I have a program that I want certain users to access. I want access to that program to be secure (so what is typed and sent back is encrypted). The program is an admin shell for the server. It will give the user the ability to perform various tasks, like catting a particular file, running screen, running uptime, mail commands, and a bit of socket manipulation.

If push comes to shove, I’ll implement this as a web application. But there are certain things (like the screen functionality) which are really best done via my preferred option, SSH. However, SSH seems to open up too many security issues.

For example…

Is there anyway I can prevent the user from accessing anything else besides that one program?

I can set their login (in /etc/passwd) so they run my script on login.
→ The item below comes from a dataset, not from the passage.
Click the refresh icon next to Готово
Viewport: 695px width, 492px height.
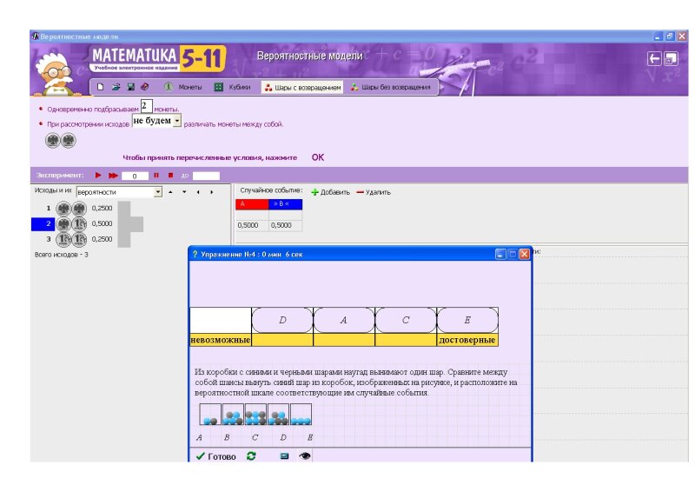click(x=251, y=455)
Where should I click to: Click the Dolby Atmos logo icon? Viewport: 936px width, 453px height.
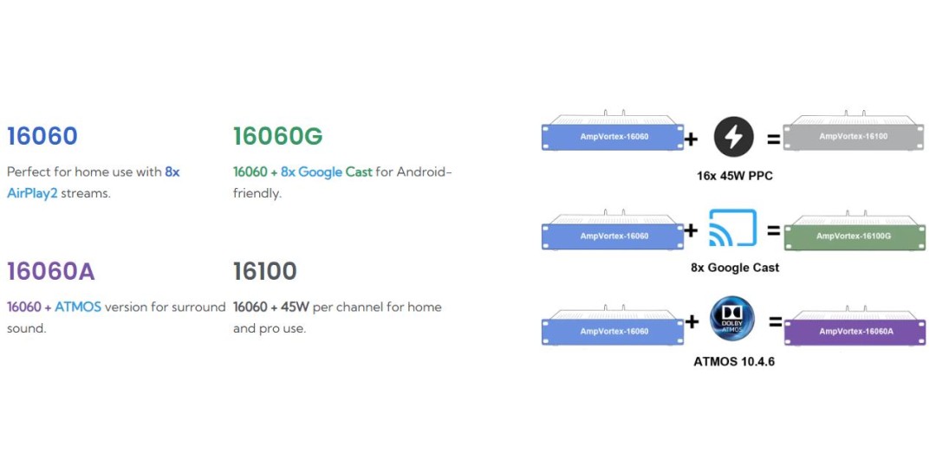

But I understand there are ways to bypass this (at least, it can be bypassed if they run su). Or perhaps they use the SSH connection to just run a command (vs. opening a shell).

Also, if I give them ssh access, can I prevent them from having scp access?

Is there a way to ensure that any ssh-related access is via a chrooted environment?

And I’ve probably missed a bunch of other issues as well.

Does anyone have any suggestions for providing ‘locked down’ SSH access (URLs or details appreciated). Or should I break out the PHP and go for a web application?

I'd go php - can still use ssl if you want crypto.

PHP will do about 95% of what I need. And it's 'known'. However, ideally I want to run screen which isn't something that php can wrap. So PHP (over SSL) is still plan B.